Rating:

# Lattice ZKP - 150 points - 28 solves
## Lattice-based ZKP (without randomness).

I get into details on the protocol in the writup of *RandomZKP*.

Here we need to find a vector `s` to get the flag. We are given a server that outputs a random vector `r` or `r+s` but not both. After, playing around a bit, we quickly realize that `r` doesn't change between queries and is thus constant. We therefore ask for `r` then for `r+s`, and get `s=(r+s)-r`. Decrypting the flag is then easy...
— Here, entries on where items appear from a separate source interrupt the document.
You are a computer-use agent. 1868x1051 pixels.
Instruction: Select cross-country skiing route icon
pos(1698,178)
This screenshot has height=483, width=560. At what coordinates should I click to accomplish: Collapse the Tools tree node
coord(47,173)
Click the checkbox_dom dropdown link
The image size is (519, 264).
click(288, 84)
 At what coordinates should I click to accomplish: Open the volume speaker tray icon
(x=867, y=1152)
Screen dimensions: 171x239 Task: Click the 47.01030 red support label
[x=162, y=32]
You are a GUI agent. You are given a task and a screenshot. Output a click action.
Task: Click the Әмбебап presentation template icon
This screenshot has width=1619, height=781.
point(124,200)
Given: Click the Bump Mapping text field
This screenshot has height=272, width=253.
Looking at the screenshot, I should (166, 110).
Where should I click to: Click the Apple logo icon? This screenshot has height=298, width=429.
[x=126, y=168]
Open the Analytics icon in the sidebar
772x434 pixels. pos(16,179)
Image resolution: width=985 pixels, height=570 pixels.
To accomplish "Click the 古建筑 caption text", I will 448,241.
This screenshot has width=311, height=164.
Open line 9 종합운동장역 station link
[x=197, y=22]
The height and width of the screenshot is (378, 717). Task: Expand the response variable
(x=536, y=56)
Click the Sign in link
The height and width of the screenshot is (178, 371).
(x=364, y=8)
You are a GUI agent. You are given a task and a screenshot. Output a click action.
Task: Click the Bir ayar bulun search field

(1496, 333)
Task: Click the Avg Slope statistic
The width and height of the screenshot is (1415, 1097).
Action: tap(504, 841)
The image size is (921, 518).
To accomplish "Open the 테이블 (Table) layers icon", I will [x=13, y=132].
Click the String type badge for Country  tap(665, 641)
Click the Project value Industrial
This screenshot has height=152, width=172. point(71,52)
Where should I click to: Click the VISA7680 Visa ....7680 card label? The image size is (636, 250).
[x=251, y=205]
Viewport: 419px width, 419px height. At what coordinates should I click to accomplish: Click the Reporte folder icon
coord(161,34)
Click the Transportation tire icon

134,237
Here is the python implementation:
```python
from pwn import *
from Cryptodome.Util.asn1 import DerSequence
from Cryptodome.Util.strxor import strxor
from Cryptodome.Hash import SHAKE256
from binascii import unhexlify
import numpy as np

def get(i):
r = remote('54.159.113.26', 19003)
x = r.recvuntil('Choice: ')
d = DerSequence()
s = unhexlify(x.split(b': ')[1].split(b'\n')[0])
y = d.decode(s)
y = np.array(y)

r.sendline(str(i))
x = r.recvuntil('\n')[:-1]
d = DerSequence()
sss = b'r+s: ' if i else b'r: '
s = unhexlify(x.split(sss)[1])
z = d.decode(s)
z = np.array(z)

r.close()
return z

rs = get(1)
r = get(0)
s = rs-r

flag = open('lattice_zkp/flag.enc','rb').read()
s = bytes(np.mod(s,256).tolist())
shake = SHAKE256.new()
shake.update(s)
pad = shake.read(len(flag))
print(strxor(pad,flag))
```
which outputs the flag `actf{deep_into_that_darkness_learning_with_errors_goes}`.